Create CSRSS Lockdown feature for finching

content/common/sandbox_win.cc

Index: content/common/sandbox_win.cc
diff --git a/content/common/sandbox_win.cc b/content/common/sandbox_win.cc
index c1ab69baa8fefd2271cb313e901a640ab4811520..eab4521ba41d3a5f8420e70866c0937c4c3816a0 100644
--- a/content/common/sandbox_win.cc
+++ b/content/common/sandbox_win.cc
@@ -12,6 +12,7 @@
 #include "base/command_line.h"
 #include "base/debug/activity_tracker.h"
 #include "base/debug/profiler.h"
+#include "base/feature_list.h"
 #include "base/files/file_util.h"
 #include "base/hash.h"
 #include "base/logging.h"
@@ -601,9 +602,23 @@ sandbox::ResultCode SetJobLevel(const base::CommandLine& cmd_line,
   return policy->SetJobLevel(job_level, ui_exceptions);
 }
 
+// This is for finch. See also crbug.com/464430 for details.

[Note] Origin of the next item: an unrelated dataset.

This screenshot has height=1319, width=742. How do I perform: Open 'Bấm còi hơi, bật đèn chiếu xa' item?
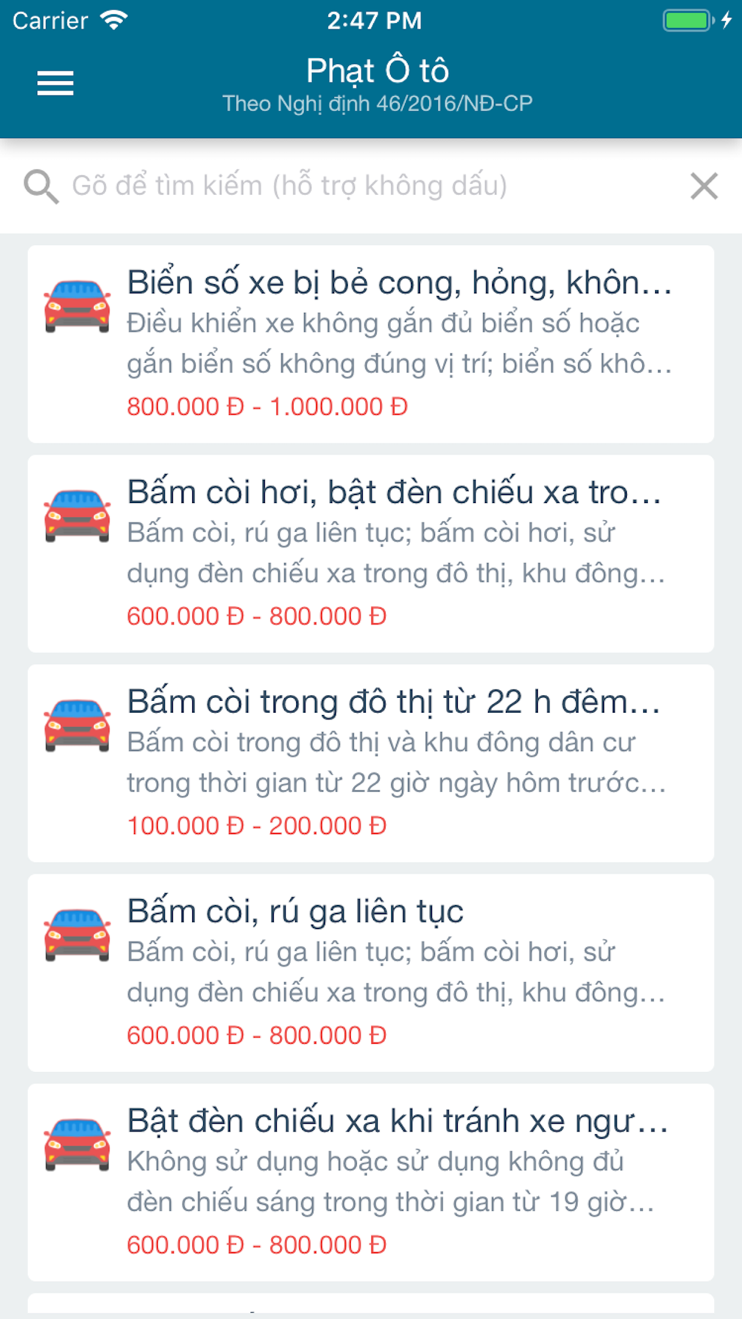[394, 493]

+const base::Feature kEnableCsrssLockdownFeature{
+    "EnableCsrssLockdown", base::FEATURE_DISABLED_BY_DEFAULT};
+
 // TODO(jschuh): Need get these restrictions applied to NaCl and Pepper.
 // Just have to figure out what needs to be warmed up first.
 sandbox::ResultCode AddBaseHandleClosePolicy(sandbox::TargetPolicy* policy) {
+  if (base::win::GetVersion() >= base::win::VERSION_WIN10) {
+    if (base::FeatureList::IsEnabled(kEnableCsrssLockdownFeature)) {
+      // Close all ALPC ports.
+      sandbox::ResultCode ret =
+          policy->AddKernelObjectToClose(L"ALPC Port", NULL);
+      if (ret != sandbox::SBOX_ALL_OK) {
+        return ret;
+      }
+    }
+  }
   // TODO(cpu): Add back the BaseNamedObjects policy.
   base::string16 object_path = PrependWindowsSessionPath(
       L"\\BaseNamedObjects\\windows_shell_global_counters");